Le Petya nouveau est arrivé !

Après Wannacry, (re)voici Petya. Enfin, pas tout à fait : le Petya nouveau diffère sensiblement de la cuvée 2016 et aura droit à un patronyme dédié : NotPetya ? GoldenEye ? PetrWrap ? ExPetr ? Ce dernier pourrait tenir la corde, mais nous utiliserons ici arbitrairement « NotPetya ».

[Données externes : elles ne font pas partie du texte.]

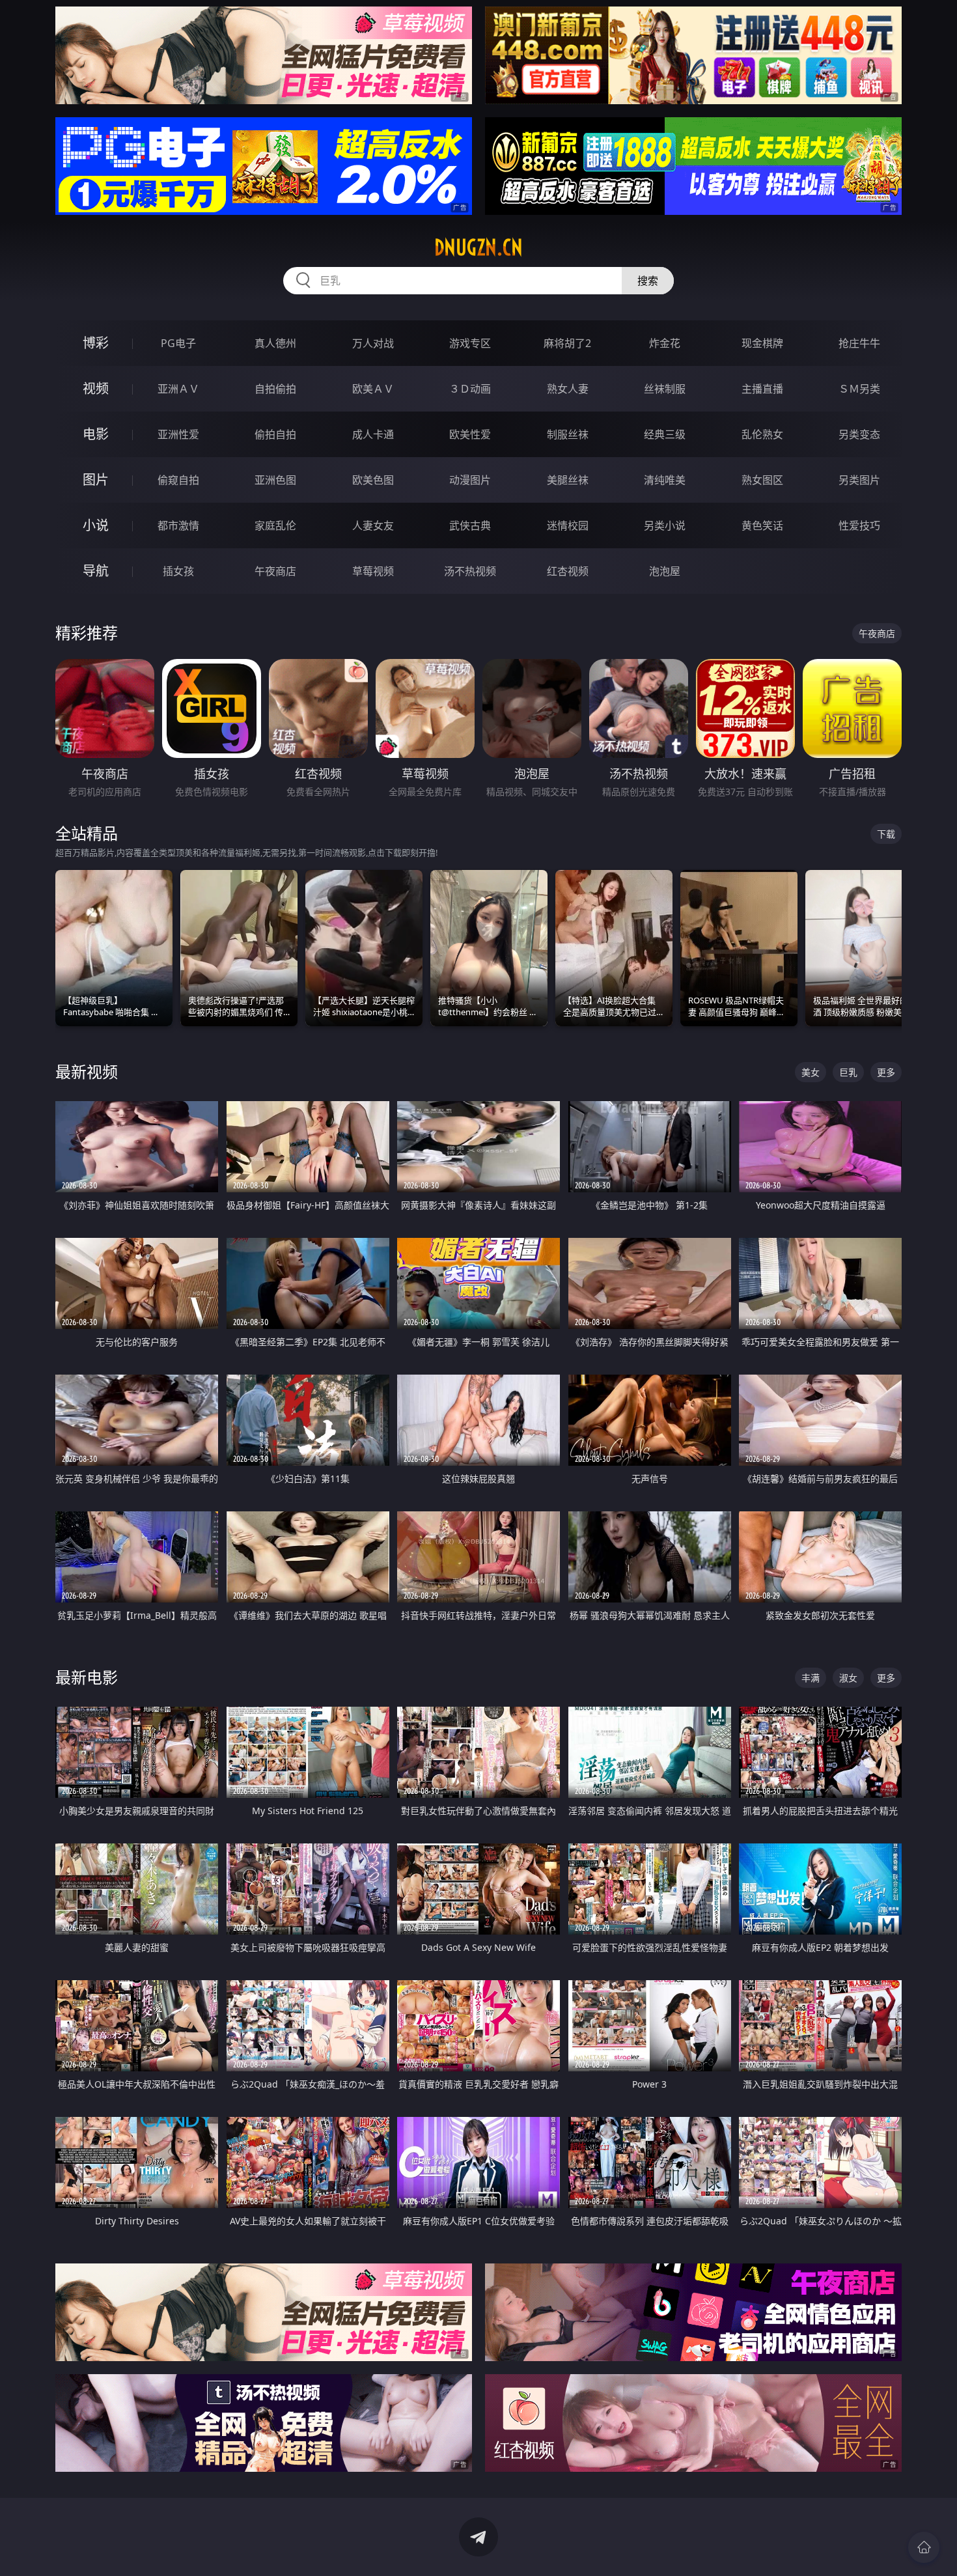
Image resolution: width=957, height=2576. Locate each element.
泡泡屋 (664, 571)
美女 (810, 1072)
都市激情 (178, 525)
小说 (96, 525)
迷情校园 (568, 525)
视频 (96, 388)
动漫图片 (470, 480)
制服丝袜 (568, 434)
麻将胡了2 (567, 343)
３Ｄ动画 (470, 389)
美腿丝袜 (568, 480)
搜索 (647, 280)
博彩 (96, 343)
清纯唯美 (665, 480)
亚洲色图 (275, 480)
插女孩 (178, 571)
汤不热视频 (470, 571)
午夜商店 (275, 571)
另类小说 (665, 525)
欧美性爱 (470, 434)
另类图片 (859, 480)
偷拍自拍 (275, 434)
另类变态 (859, 434)
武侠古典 (470, 525)
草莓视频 (373, 571)
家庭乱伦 (275, 525)
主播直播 (762, 389)
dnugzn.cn (478, 247)
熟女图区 (762, 480)
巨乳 (848, 1072)
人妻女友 (373, 525)
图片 (96, 479)
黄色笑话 (762, 525)
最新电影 (86, 1677)
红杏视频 (568, 571)
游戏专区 (470, 343)
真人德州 (275, 343)
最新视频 (86, 1071)
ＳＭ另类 (859, 389)
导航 (96, 571)
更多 (886, 1072)
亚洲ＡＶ (178, 389)
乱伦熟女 (762, 434)
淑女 (848, 1678)
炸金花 (664, 343)
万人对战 (373, 343)
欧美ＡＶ (373, 389)
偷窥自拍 (178, 480)
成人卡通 (373, 434)
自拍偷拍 (275, 389)
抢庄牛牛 (859, 343)
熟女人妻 (568, 389)
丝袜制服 (665, 389)
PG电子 (178, 343)
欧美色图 (373, 480)
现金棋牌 (762, 343)
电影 (96, 434)
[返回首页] (923, 2547)
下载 (886, 834)
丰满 (810, 1678)
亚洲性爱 (178, 434)
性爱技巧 (859, 525)
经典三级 (665, 434)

Les ransomwares nous sont maintenant familiers. Ils consistent à chiffrer le contenu d’un disque et à ne délivrer la clef de déchiffrement que contre rançon. Mais un point de vue domine : NotPetya ne serait pas un exactement ransomware mais plutôt un wiper. Euh ? La finalité du ransomware est pécuniaire, l’intention du wiper est guerrière. Le but est de détruire. L’affirmation s’appuie sur la vitesse de déploiement et sur le contraste entre le professionnalisme du développement du malware (capacités de propagation sophistiquées) et la légèreté de la procédure sans conviction réelle pour la moisson de rançons.

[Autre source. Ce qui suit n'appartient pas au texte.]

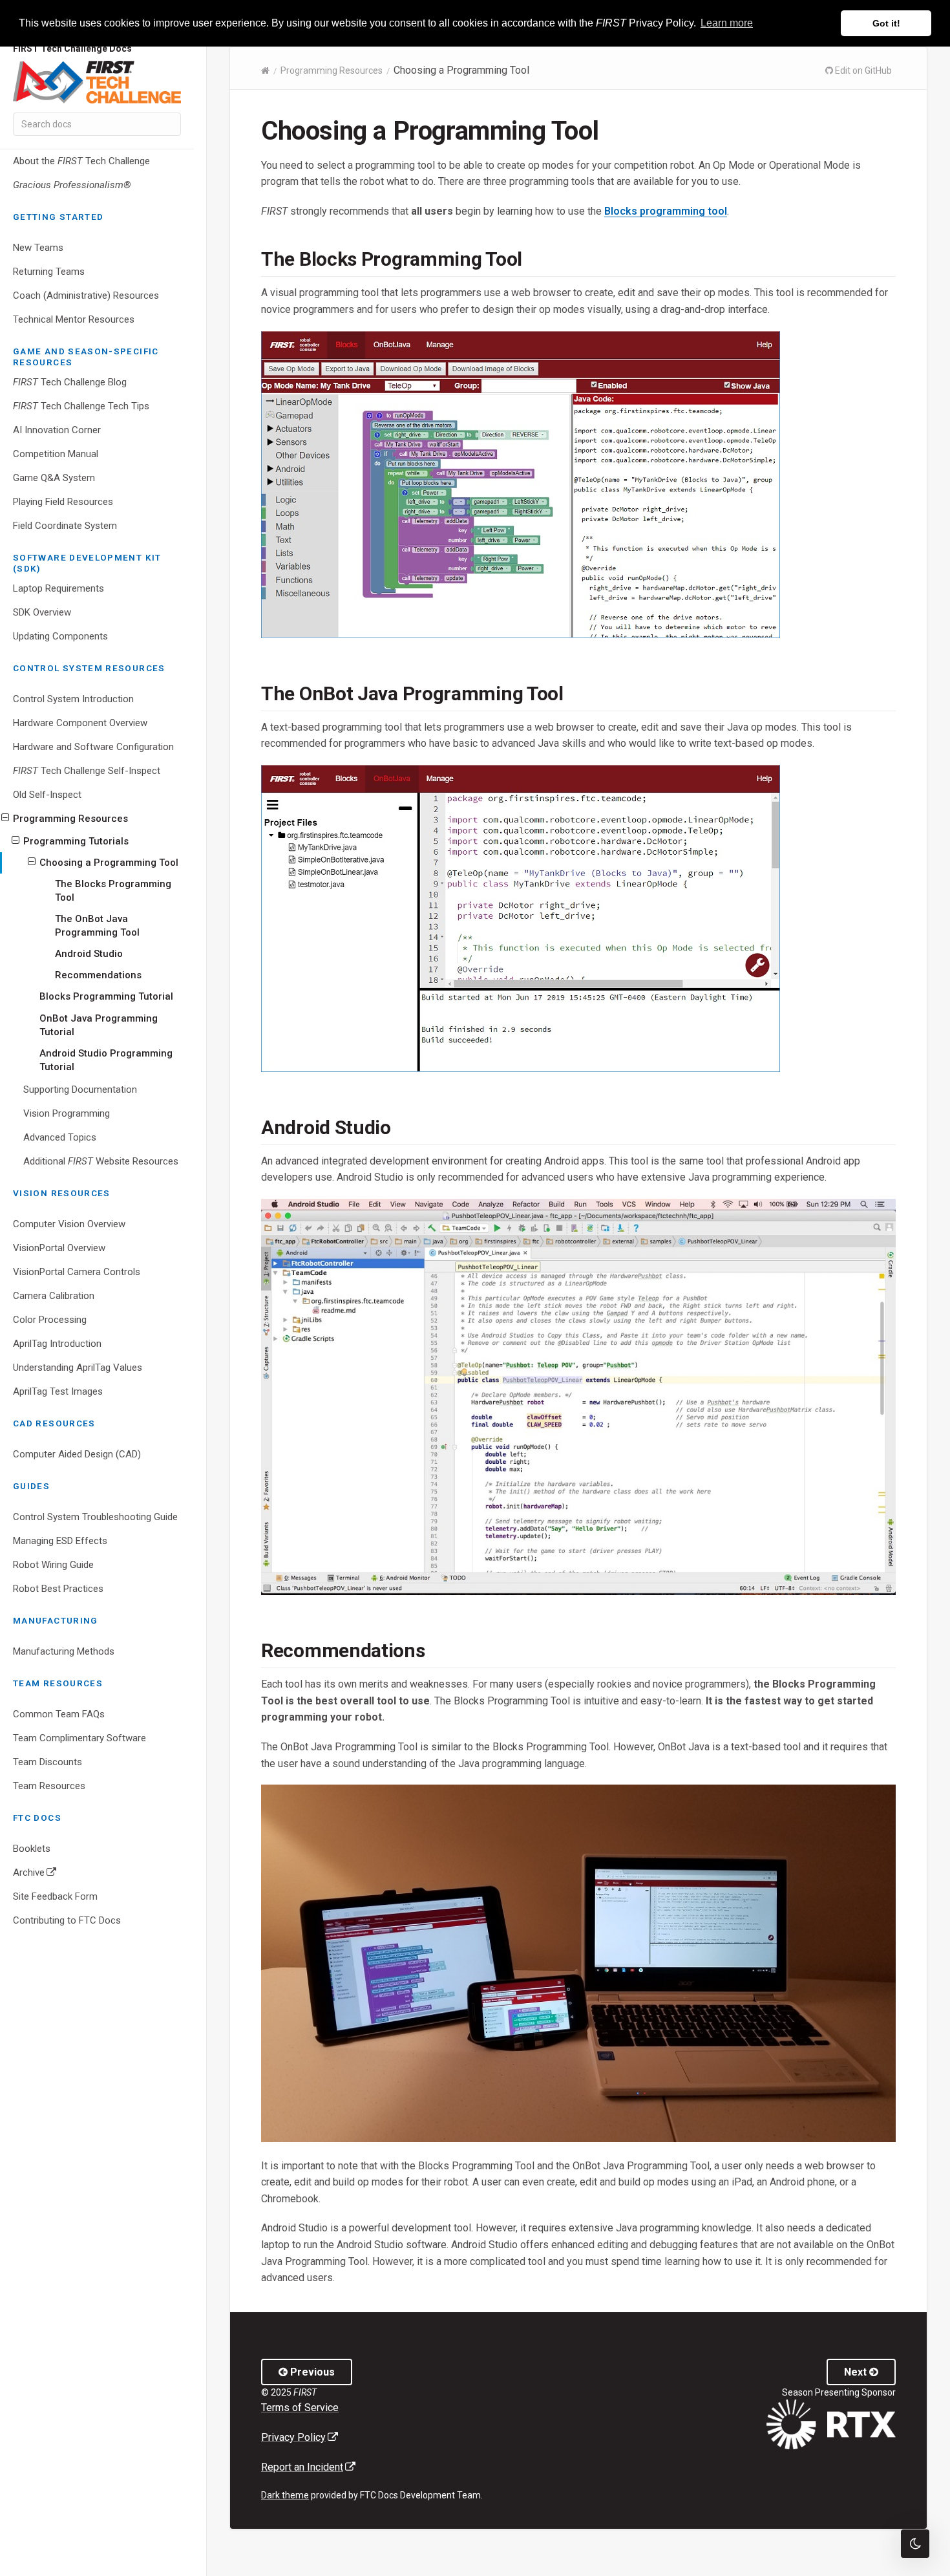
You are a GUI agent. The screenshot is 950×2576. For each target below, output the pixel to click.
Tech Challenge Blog (70, 382)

Environ vingt mille victimes selon les éditeurs d'antivirus, ce qui n'est pas si élevé, avec une très nette appétence pour l’Ukraine. Les dérèglements y ont touché les administrations, les aéroports et autres services de l’État. Les banques et leurs distributeurs de billets étaient bien en peine de délivrer quoi que ce soit tout comme les automates pour tickets de métro. La paralysie a gagné également le secteur énergétique avec Kyivenergo et Ukrenergo sur fond d’ordinateurs coupés.

Point alarmant, le site de la centrale nucléaire de Tchernobyl figure au nombre des victimes. Heureusement cette mouture du virus n’a atteint « que » l’automatisation de systèmes de mesure et la parade consiste à faire les mesures en manuel. Mais la prochaine fois ?

Le virus s’est ensuite propagé, ignorant superbement les frontières physiques : Etats-Unis, Russie, Australie, Europe, quel beau voyage. Le tableau de chasse français affiche avec un degré plus ou moins affirmé de résistance ses trophées avec Auchan, Saint-Gobain, la SNCF, BNP.

L’infection est apparue en Ukraine. Plusieurs explications semblent vraisemblables aux yeux des spécialistes dont le phishing mais également la contamination depuis un logiciel de comptabilité très apprécié localement dénommé MeDoc, à la faveur d’une mise à jour. L’éditeur récuse cette possibilité, Microsoft la soutient. On nage par ailleurs en pleine perplexité quant aux pirates eux mêmes. Le gouvernement ukrainien a immédiatement désigné la Russie mais ce type d’attaque jouit d’un niveau d’anonymat élevé. Un paquet IP sait emprunter des chemins détournés pour déboucher frais comme une rose dans une nouvelle identité en n’importe quel point du globe. Les plus facétieux y joignent des fake empreintes pour brouiller les pistes. L’identification formelle du pirate ne peut pas s’appuyer sur les traces laissées sur Internet, elles ne peuvent que suggérer des pistes qui seront par la suite confortées ou invalidées par une enquête classique.

NotPetya utilise une adaptation de EternalRomance qui commence par remplacer les premiers secteurs du disque dur par son code malveillant détruisant ainsi le répertoire du disque. À ce stade, tout n’est pas complètement perdu, vos informations sont peut-être difficiles à récupérer mais toujours présentes sur le disque. Le système redémarre alors et sous couvert de reconstruction chiffre votre précieux silo de données. Et là, c’est « Ooops, your important files are encrypted (…)  ». Dans le cas de NotPetya, la procédure en vue de la restitution des données est curieusement fragile. Elle utilise une adresse mail classique (wowsmith123456@posteo.net) qui a immédiatement été bloquée vous empêchant ainsi d’indiquer à l’assaillant que vous vous étiez acquitté de la rançon. Céder au chantage est sans effet, vous ne pourrez pas le faire savoir au pirate. La délivrance de l’hypothétique clef de déchiffrement est alors compromise. Encore heureux  que vous disposiez de sauvegardes récentes (… ?)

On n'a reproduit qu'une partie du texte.